Se dall’Abruzzo si scende poco più a Sud, in Molise la giunta è al lavoro proprio in questi giorni per mettere a punto la nuova disiclina sui tirocini extracurriculari. A breve quindi anche i circa 1.600 tirocinanti molisani (940 nelle imprese private nel 2011, circa 500 negli enti pubblici e 200 nelle associazioni non profit) saranno tutelati da una nuova norma regionale - almeno quelli che svolgeranno la propria esperienza formativa al di fuori di un percorso di studi. «Stiamo approntando proprio in questi giorni il testo della legge di iniziativa di giunta che adeguerà la normativa molisana alle indicazioni contenute nelle linee guida nazionali», spiega Vincenzo Rossi, dirigente responsabile del servizio Politiche per l’occupazione. «Pochi giorni fa la giunta ha adottato una proposta di legge che ora deve essere portata in aula di Consiglio per l’approvazione». A meno di un mese dalla scadenza del 24 luglio, ci sono i tempi tecnici necessari? «Ce la stiamo mettendo tutta.
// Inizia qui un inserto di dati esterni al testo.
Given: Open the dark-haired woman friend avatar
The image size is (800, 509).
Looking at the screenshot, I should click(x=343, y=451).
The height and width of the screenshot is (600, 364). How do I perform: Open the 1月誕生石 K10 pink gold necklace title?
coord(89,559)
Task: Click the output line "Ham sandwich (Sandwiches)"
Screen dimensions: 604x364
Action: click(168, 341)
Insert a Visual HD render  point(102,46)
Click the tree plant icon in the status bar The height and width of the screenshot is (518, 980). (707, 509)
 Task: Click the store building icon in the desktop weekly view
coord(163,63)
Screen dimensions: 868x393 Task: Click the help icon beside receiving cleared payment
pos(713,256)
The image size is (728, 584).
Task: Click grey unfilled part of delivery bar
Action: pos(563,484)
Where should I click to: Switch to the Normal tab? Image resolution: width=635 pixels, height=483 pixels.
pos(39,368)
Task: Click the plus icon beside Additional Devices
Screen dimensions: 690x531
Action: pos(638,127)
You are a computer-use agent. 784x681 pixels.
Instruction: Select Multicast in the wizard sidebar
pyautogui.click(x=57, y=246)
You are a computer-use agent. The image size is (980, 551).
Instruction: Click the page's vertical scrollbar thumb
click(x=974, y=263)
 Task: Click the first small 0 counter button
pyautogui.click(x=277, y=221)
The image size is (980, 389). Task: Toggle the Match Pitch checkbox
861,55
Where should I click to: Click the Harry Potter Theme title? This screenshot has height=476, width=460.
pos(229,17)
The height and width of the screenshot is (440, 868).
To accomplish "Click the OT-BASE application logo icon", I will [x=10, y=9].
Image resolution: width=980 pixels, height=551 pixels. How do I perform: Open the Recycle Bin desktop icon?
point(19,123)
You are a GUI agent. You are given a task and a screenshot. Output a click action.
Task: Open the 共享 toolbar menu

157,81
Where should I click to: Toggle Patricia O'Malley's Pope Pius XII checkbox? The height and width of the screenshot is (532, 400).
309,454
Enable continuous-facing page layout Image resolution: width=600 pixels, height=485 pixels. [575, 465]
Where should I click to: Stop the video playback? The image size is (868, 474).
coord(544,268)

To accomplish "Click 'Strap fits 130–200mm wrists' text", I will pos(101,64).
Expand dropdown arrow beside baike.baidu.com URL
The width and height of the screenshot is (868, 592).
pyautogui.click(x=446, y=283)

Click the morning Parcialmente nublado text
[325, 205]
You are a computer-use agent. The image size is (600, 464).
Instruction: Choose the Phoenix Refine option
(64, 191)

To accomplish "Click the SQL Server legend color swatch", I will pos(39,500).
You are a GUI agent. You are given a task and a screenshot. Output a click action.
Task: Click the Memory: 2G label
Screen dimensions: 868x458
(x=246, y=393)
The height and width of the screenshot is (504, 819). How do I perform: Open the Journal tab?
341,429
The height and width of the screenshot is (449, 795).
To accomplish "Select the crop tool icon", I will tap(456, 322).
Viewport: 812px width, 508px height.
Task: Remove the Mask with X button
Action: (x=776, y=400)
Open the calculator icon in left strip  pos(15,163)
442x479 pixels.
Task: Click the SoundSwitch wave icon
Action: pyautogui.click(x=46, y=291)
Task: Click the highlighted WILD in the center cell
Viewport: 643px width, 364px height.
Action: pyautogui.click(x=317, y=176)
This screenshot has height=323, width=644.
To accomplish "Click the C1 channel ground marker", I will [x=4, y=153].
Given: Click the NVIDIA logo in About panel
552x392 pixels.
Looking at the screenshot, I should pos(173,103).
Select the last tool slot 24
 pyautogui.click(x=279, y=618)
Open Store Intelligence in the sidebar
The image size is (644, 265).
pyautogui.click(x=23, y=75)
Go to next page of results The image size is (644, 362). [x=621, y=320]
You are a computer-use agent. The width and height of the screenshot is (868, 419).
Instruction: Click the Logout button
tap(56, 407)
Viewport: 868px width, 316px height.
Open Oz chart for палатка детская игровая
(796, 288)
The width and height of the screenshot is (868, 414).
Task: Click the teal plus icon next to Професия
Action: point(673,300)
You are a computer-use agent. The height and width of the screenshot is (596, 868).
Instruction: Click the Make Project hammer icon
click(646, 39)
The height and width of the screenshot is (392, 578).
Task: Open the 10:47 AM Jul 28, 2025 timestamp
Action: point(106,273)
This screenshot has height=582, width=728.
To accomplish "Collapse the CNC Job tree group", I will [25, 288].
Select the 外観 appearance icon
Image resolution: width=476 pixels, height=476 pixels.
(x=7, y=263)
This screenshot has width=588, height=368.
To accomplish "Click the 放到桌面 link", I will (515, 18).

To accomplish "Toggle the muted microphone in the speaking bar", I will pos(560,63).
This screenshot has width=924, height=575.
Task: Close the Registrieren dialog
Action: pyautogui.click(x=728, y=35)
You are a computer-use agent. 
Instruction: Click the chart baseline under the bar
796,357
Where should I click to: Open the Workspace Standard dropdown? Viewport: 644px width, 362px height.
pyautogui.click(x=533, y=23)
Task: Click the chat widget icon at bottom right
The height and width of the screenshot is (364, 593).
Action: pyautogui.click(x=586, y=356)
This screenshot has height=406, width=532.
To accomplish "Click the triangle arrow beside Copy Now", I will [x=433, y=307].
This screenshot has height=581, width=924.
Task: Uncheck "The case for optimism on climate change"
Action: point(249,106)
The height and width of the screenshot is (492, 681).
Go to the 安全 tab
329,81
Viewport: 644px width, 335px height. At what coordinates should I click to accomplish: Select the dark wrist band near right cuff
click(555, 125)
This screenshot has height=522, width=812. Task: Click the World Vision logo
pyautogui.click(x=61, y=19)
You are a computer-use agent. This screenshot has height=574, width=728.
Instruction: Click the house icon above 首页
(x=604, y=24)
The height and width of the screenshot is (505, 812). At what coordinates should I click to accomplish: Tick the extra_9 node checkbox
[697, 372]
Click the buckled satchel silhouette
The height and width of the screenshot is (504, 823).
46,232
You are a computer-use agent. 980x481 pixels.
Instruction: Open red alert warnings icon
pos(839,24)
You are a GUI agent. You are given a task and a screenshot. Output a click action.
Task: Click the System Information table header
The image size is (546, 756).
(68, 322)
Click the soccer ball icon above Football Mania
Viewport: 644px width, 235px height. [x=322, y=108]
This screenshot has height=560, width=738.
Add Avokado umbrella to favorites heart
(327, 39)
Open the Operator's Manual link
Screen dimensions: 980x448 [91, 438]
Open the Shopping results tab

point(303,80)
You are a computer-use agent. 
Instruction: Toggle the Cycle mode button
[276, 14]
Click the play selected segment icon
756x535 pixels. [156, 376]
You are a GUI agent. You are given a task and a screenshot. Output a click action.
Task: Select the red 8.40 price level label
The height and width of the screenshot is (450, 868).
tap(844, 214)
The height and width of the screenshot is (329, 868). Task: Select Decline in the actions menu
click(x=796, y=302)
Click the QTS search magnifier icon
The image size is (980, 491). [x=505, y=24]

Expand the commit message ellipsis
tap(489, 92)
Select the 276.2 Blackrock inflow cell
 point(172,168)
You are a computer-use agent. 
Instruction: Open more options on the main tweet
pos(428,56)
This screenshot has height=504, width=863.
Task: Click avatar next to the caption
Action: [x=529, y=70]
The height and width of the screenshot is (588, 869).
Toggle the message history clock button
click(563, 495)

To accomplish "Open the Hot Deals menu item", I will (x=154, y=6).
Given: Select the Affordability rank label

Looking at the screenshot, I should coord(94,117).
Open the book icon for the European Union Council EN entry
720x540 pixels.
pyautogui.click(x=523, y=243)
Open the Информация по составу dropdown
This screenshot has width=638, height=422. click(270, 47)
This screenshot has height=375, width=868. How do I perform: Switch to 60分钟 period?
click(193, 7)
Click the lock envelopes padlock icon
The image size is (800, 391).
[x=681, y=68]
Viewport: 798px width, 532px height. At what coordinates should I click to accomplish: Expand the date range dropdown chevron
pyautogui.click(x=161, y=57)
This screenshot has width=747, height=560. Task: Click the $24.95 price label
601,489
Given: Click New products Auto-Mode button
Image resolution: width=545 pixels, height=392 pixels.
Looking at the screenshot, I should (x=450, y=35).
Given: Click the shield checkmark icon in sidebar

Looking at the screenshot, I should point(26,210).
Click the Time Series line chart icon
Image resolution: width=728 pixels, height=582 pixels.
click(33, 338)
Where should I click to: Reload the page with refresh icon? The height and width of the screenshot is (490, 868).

Il testo della proposta di legge è piuttosto snello, è composto da soli nove articoli. Confidiamo quindi in tempi d’approvazione rapidi. Si rimanderà poi a una direttiva di dettaglio più corposa di competenza della giunta». Ma cosa prevede il testo che a breve andrà all’esame del Consiglio regionale? «La proposta di legge ricalca in modo fedele le indicazioni contenute nelle linee guida, senza scostamenti significativi. L’indennità minima obbligatoria è fissata a 300 euro mensili per i tirocini formativi e di orientamento e a 400 per quelli di inserimento / reinserimento. I primi avranno una durata massima di 6 mesi, i secondi di un anno». Ora non resta che votarla.